Stored records:

==================================================

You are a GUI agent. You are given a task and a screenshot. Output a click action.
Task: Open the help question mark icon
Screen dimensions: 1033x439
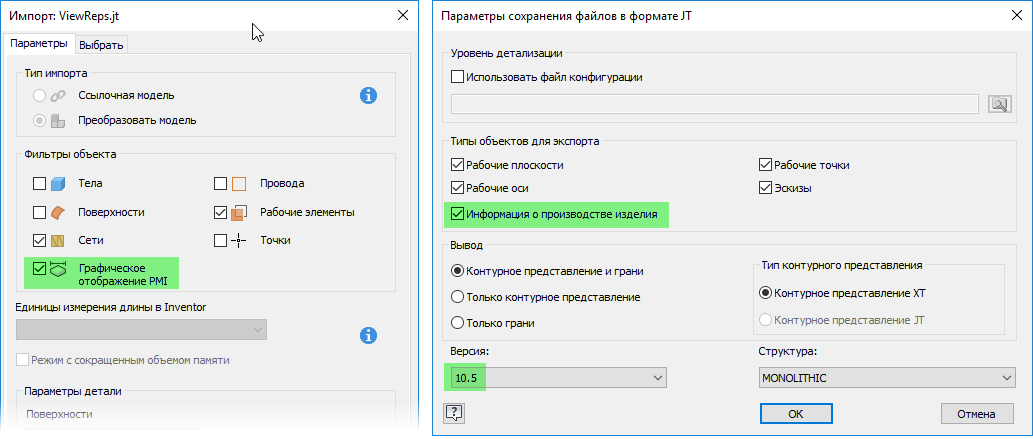point(454,412)
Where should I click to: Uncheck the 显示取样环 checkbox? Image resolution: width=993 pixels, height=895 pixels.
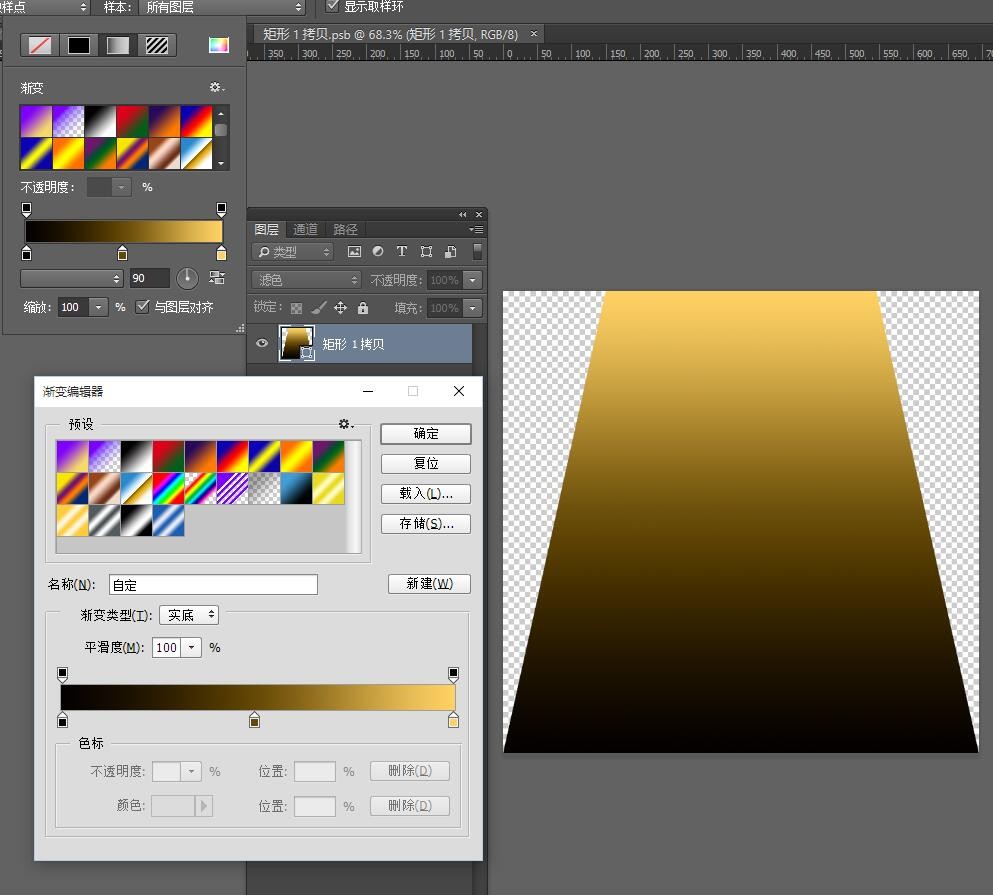[333, 7]
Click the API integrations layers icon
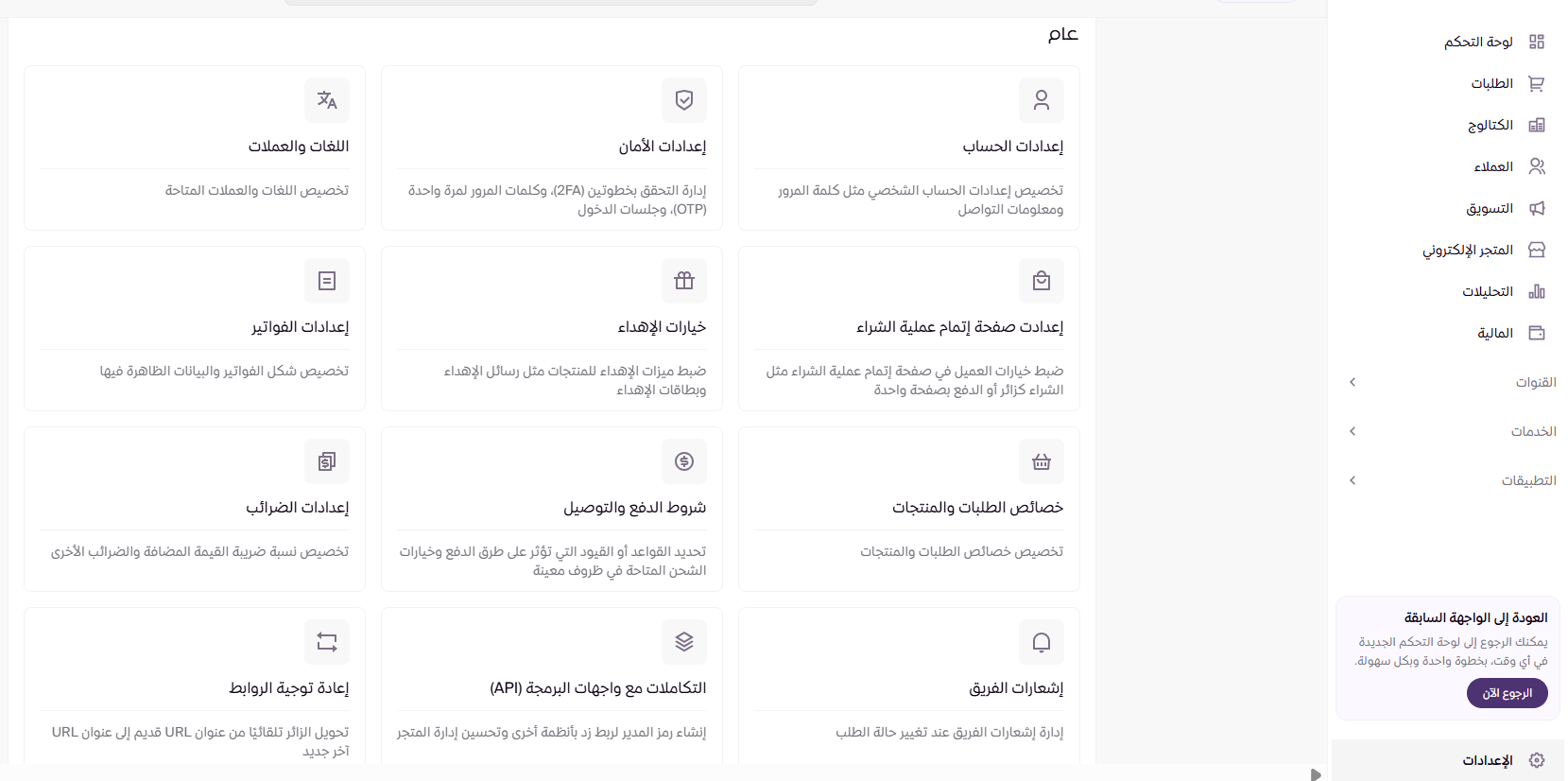1568x781 pixels. pos(684,642)
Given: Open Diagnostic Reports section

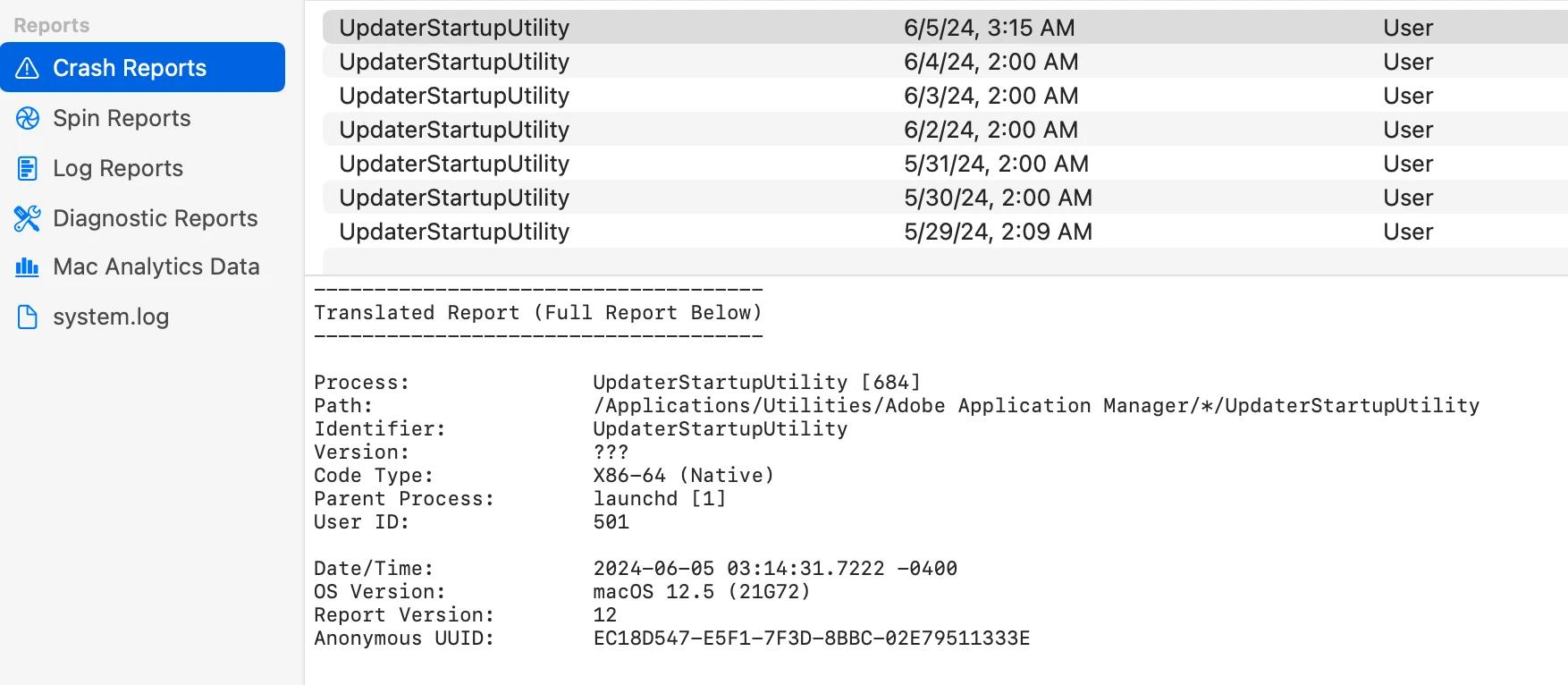Looking at the screenshot, I should (155, 218).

==================================================

▶ **What is expected**
An exact transcription is needed, covering the line with "Screen dimensions: 1033x439" and every line after it to the end of the entries, but not the pictures.

▶ **Problem solution**
Screen dimensions: 1033x439
point(454,412)
Where should I click to: Uncheck the 显示取样环 checkbox? Image resolution: width=993 pixels, height=895 pixels.
[333, 7]
Click the API integrations layers icon
1568x781 pixels. pos(684,642)
Given: Open Diagnostic Reports section

Looking at the screenshot, I should (155, 218).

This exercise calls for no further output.